[WHAT YOU HAVE TO DO] In the records below, lay out everything from the line containing "The image size is (1568, 566)." down to the line containing "(x=1524, y=21)" as a Markdown table. Use the columns Row and Line, give one numbered row per line, and drop blank lines and the pictures.

[MATERIAL PROVIDED]
————————
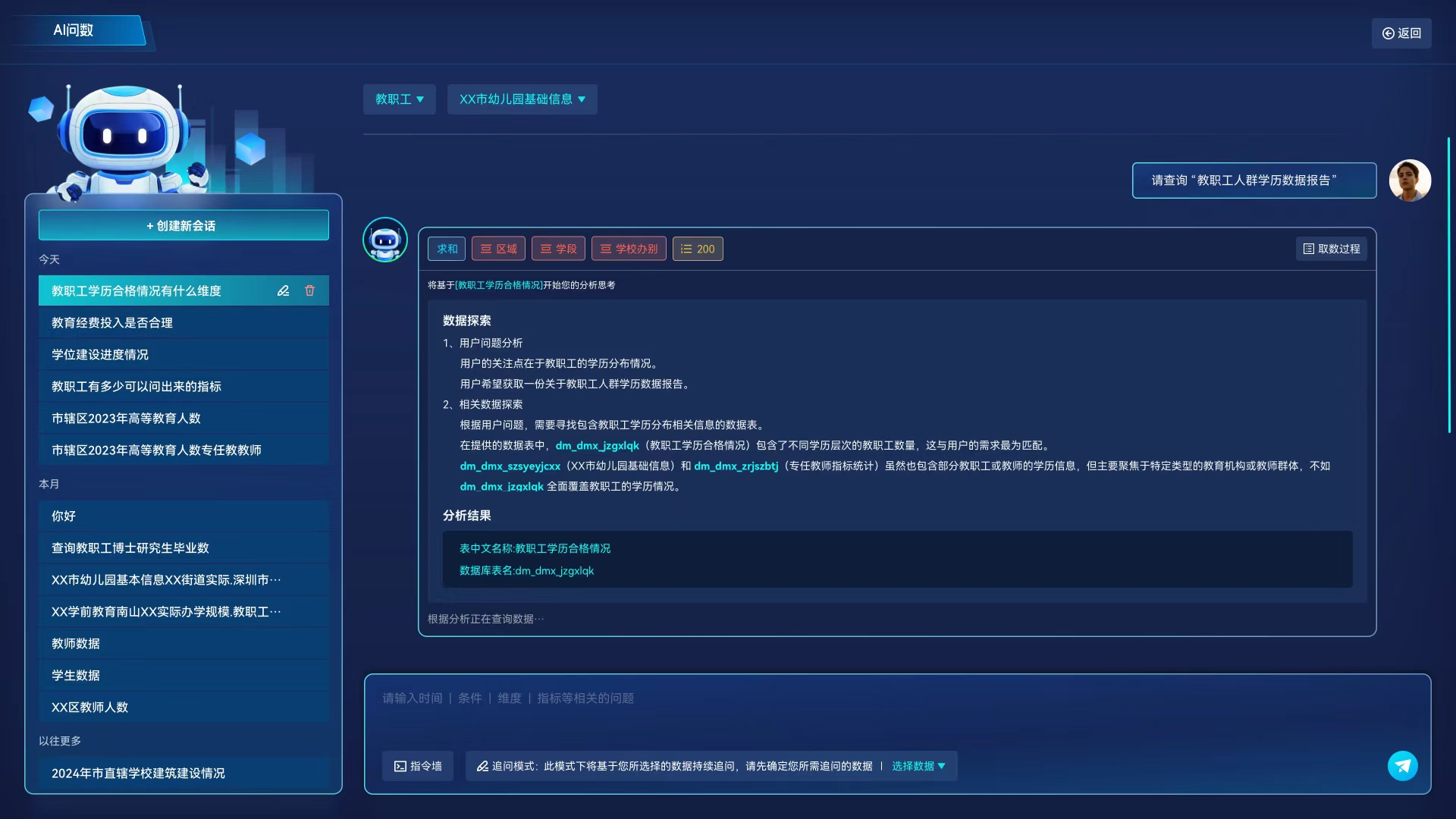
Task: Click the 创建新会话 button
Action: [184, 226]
————————
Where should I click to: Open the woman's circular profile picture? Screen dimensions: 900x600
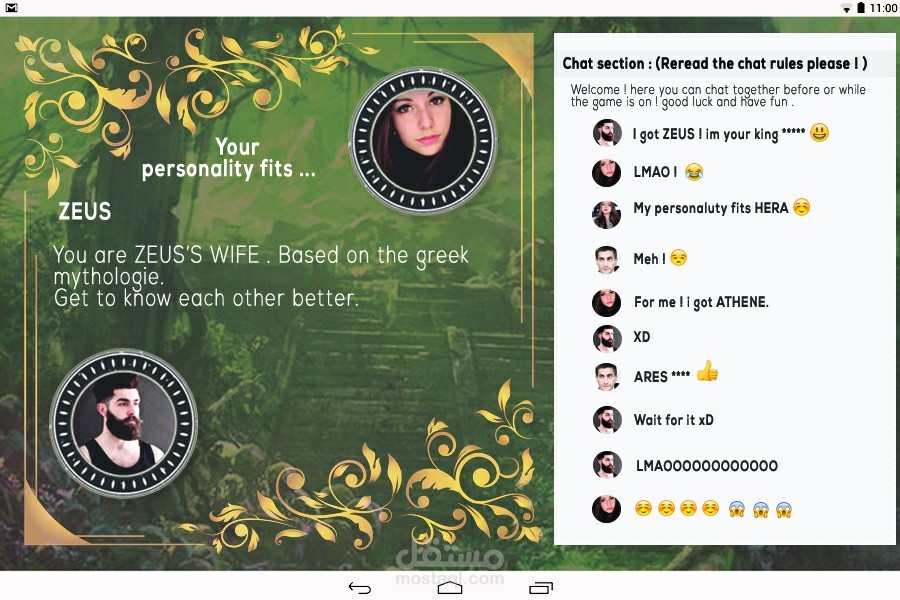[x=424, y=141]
————————
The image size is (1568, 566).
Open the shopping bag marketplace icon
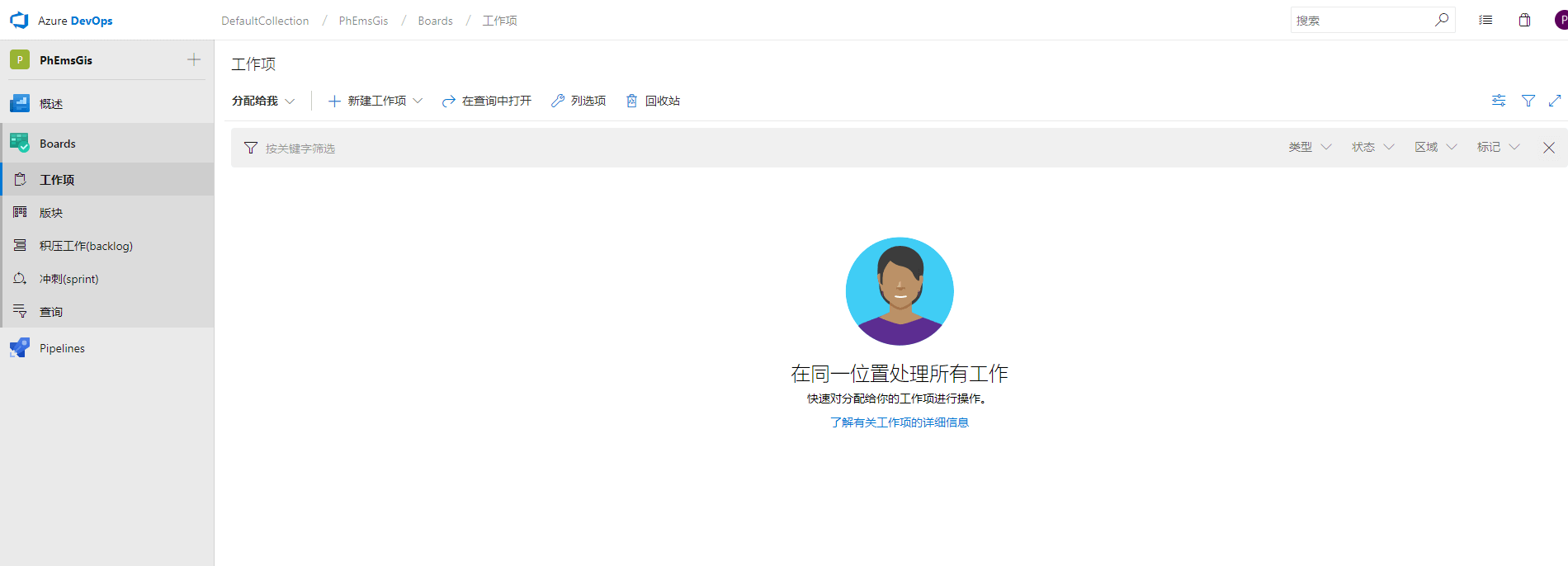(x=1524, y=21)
————————
[CORRECT OUTPUT]
| Row | Line |
|---|---|
| 1 | The image size is (1568, 566). |
| 2 | Open the shopping bag marketplace icon |
| 3 | (x=1524, y=21) |